Data from: Larger brains spur species diversification in birds
Sayol, Ferran; Lapiedra, Oriol; Ducatez, Simon; Sol, Daniel (2020), Data from: Larger brains spur species diversification in birds, Dryad, Dataset, https://doi.org/10.5061/dryad.p4v4n0s
Evidence is accumulating that species traits can spur their evolutionary diversification through by influencing niche shifts, range expansions, and extinction risk. Previous work has shown that larger brains (relative to body size) facilitate niche shifts and range expansions by enhancing behavioral plasticity but whether larger brains also promote evolutionary diversification is currently backed by insufficient evidence.
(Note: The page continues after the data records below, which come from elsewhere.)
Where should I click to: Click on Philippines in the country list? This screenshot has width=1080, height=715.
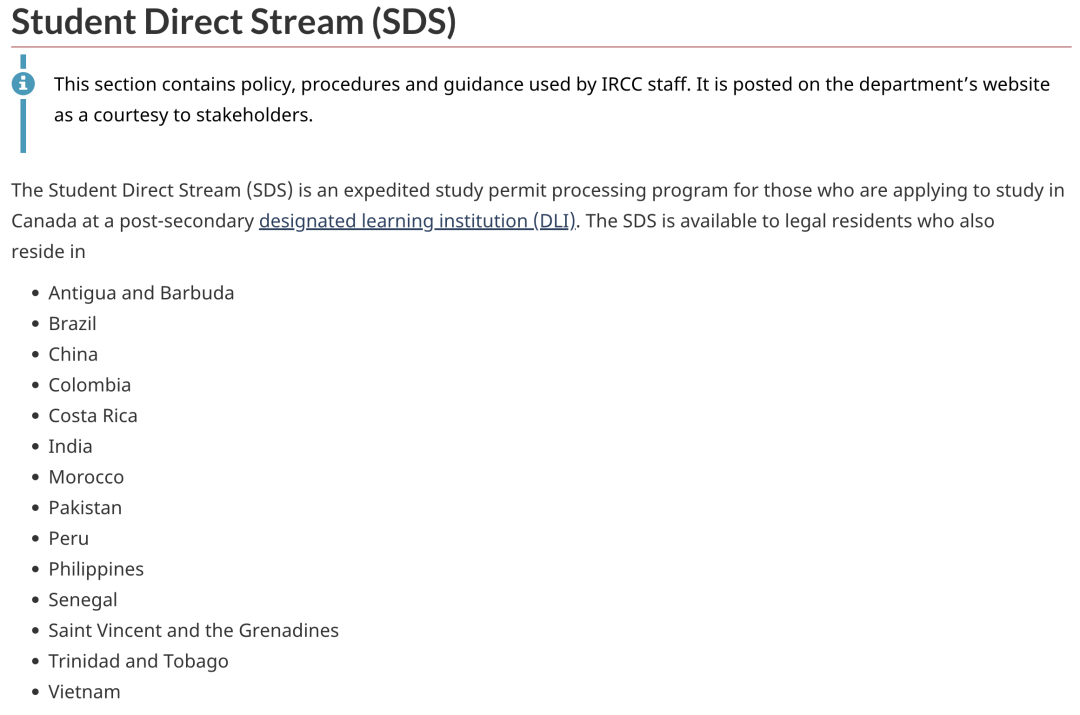96,569
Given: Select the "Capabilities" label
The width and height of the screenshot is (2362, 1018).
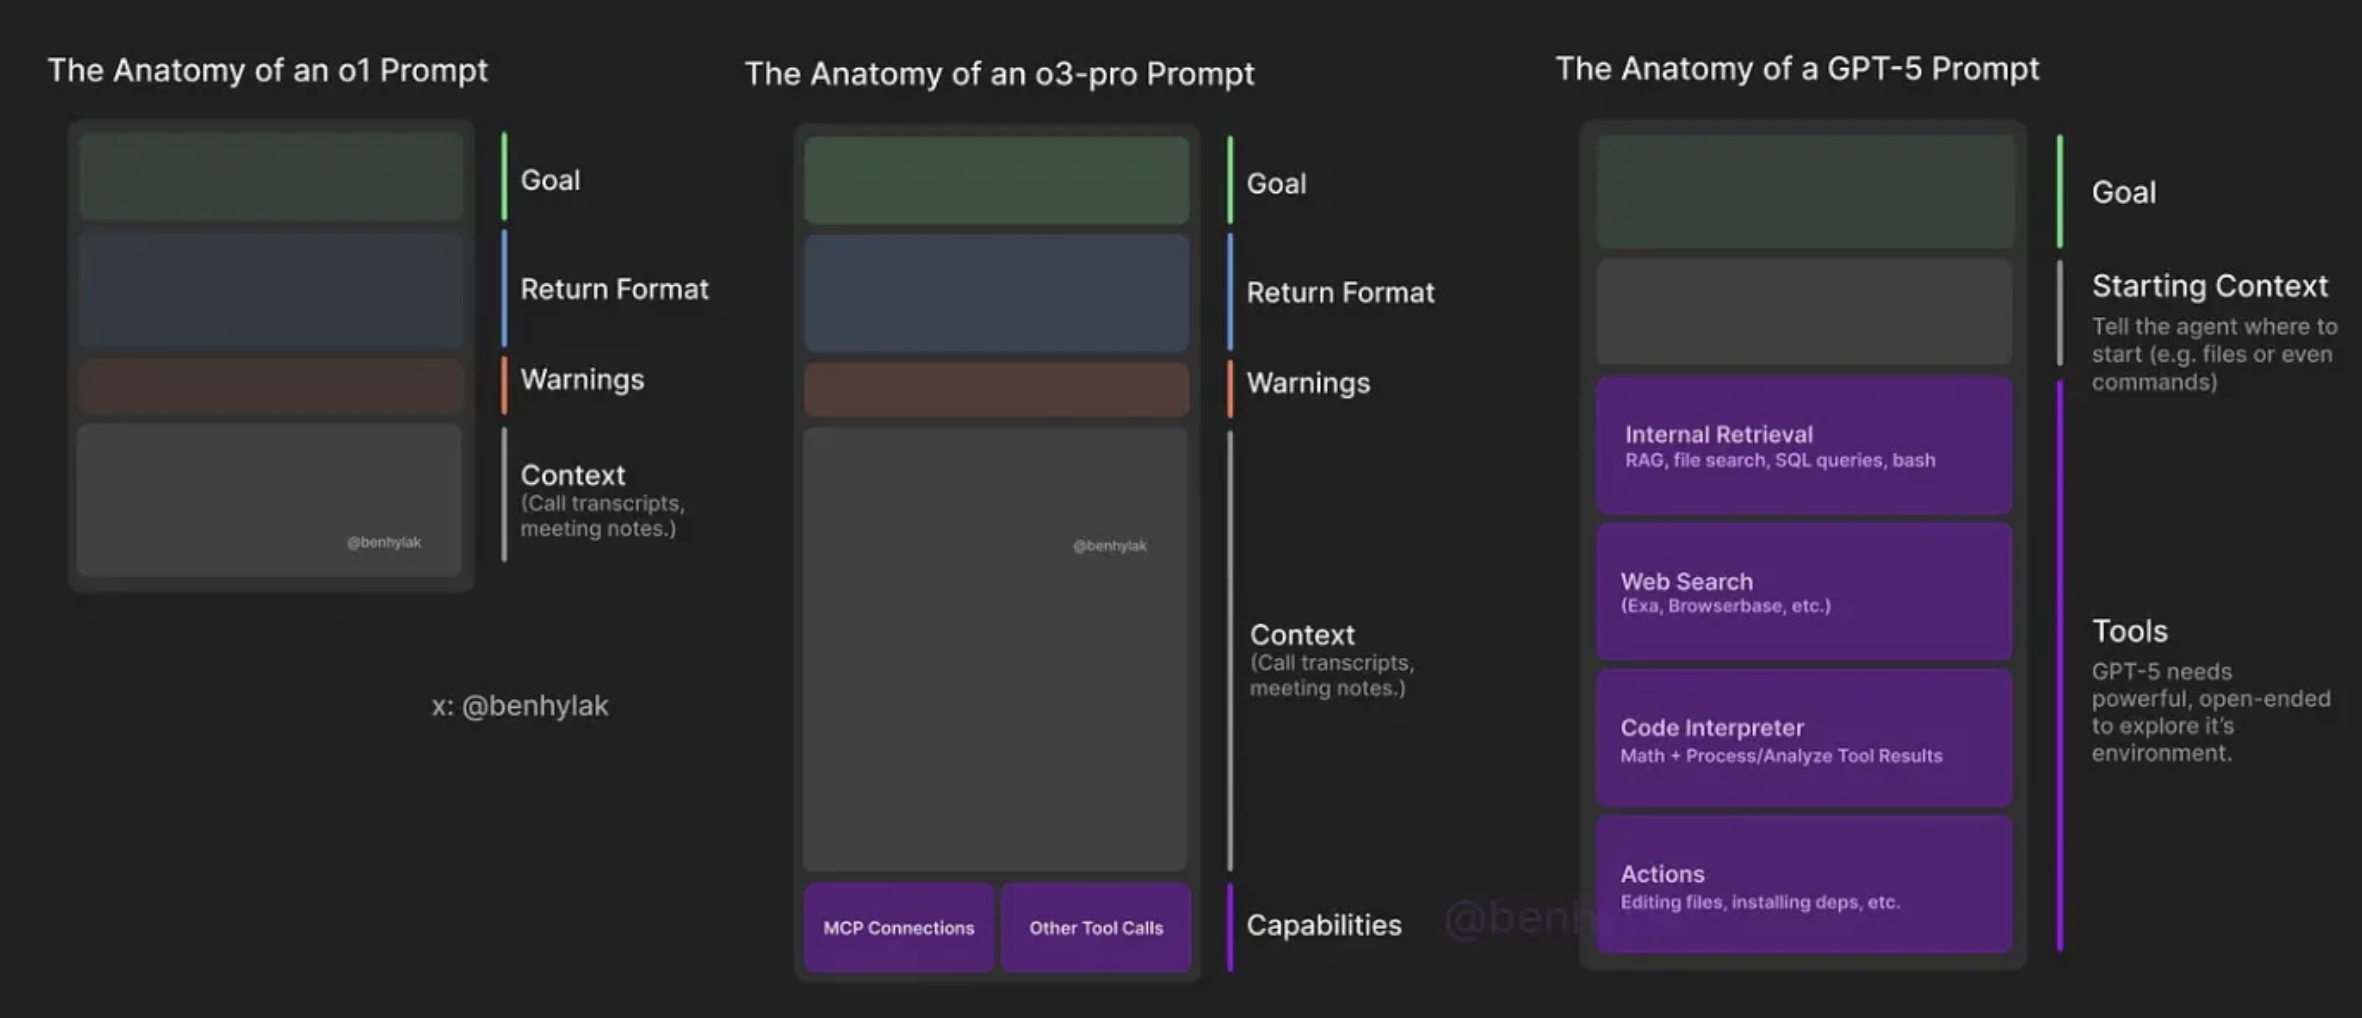Looking at the screenshot, I should 1323,925.
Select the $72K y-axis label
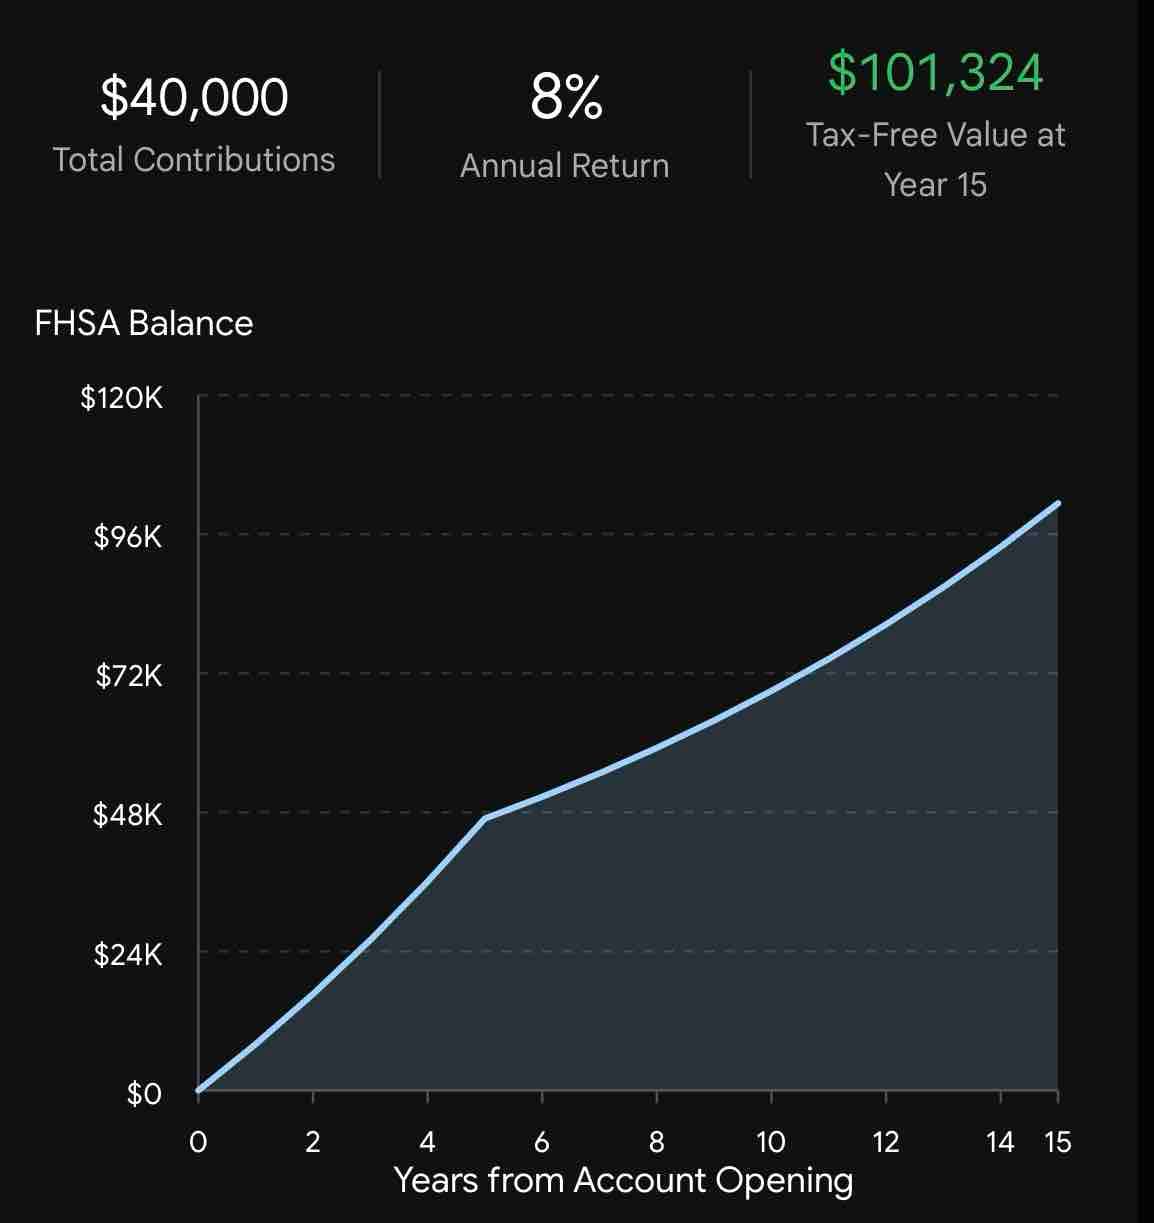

We addressed this gap by combining a dataset for >1900 avian species worldwide with estimates of diversification rates based on two conceptually different phylogenetic-based approaches. We found consistent evidence that lineages with larger brains (relative to body size) have diversified faster than lineages with relatively smaller brains. The best supported trait-dependent model suggest that brain size primarily affects diversification rates by increasing speciation rather than decreasing extinction rates. In addition, wee found that the effect of relatively brain size on species-level diversification rate is additive to the effect of other intrinsic and extrinsic factors. Altogether, our results highlight the importance of brain size as an important factor in evolution, and reinforce the view that intrinsic features of species have the potential to influence the pace of evolution.